Whether it’s a heart attack or a gunshot wound, the red buttons, likewise, are adding precious moments. According to Panzirer, ongoing reviews of eEmergency facilities show that when a patient arrives in a rural ER in the middle of the night and no doctor is on site, a trauma specialist in Sioux Falls can be on the case 12 minutes faster than the local physician, who has to be rousted out of bed. “Twelve minutes can save a life,” he says, adding, “there’s no reason why a rural person shouldn’t get the same care as someone in a big city.” The Trust estimates as much as $2.3 million has been saved in unnecessary transfers since it started expanding into more ER sites two years ago.
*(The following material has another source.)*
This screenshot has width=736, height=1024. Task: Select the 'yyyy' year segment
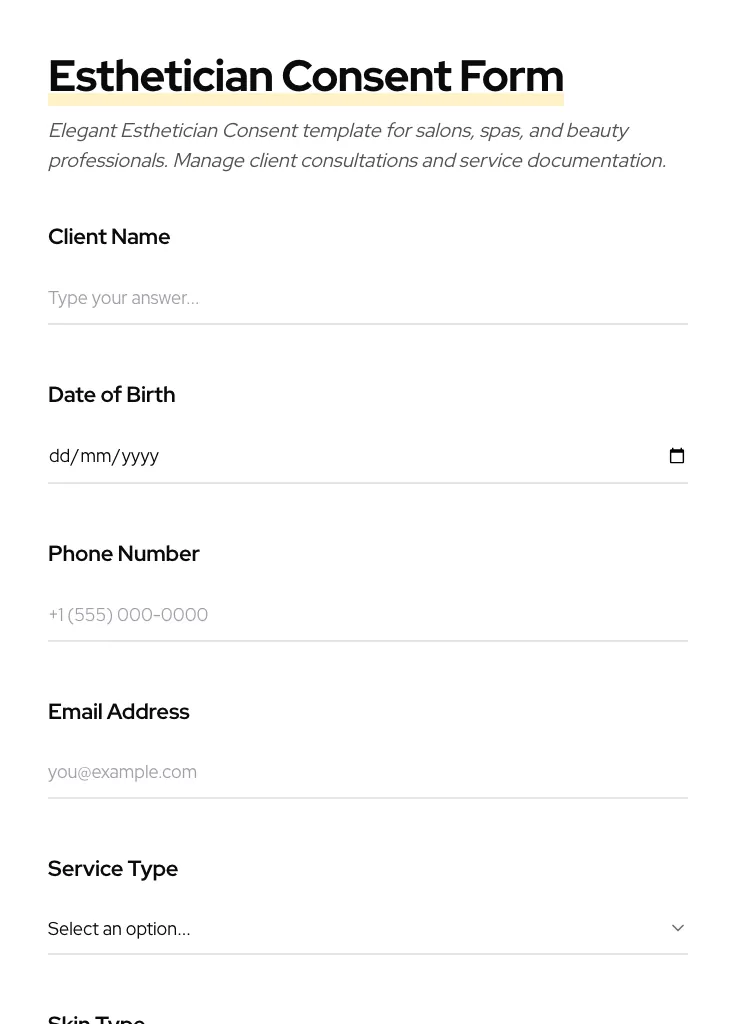140,456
Panzirer’s passionate conversation with TIME about rural health care took place in a blandly understated conference room. He is as demure and self-effacing as his famous grandmother was self-promoting. Where she starred in the advertising campaigns for Helmsley hotels, he will hardly let himself be caught in the frame at ribbon-cutting ceremonies. Most folks in the Dakotas have never heard of Panzirer and have no idea that a trustee of one of the world’s wealthiest charitable trusts is in their midst.

He is the type of person who neglects to mention that the antique partner desk of his multibillionaire step-grandfather, Harry Helmsley, Leona’s late husband of 25 years, is in his office. Walter uses the desk daily, tending to the charitable work made possible by the shrewd man who started out as a $12-a-week errand boy and ended up a mogul. (Harry Helmsley once told a reporter that the biggest accomplishment of his life was marrying Leona.)

Panzirer seems puzzled when asked about the desk. No, he doesn’t know if it’s oak or walnut. “They were renovating the office in New York, putting furniture in storage,” he explains. “I took it to be thrifty.”

Correction [2:50 p.m.]: Due to an editing error, the original version of this story misstated that a judge deemed Helmsley mentally unfit when she executed her will, and granted $10 million originally bequeathed to Trouble to two of Helmsley’s grandchildren. In fact, Helmsley was deemed fit and the money went to her charitable trust.

Karen Ball is a former AP national reporter who now occasionally contributes to TIME.com from Kansas City.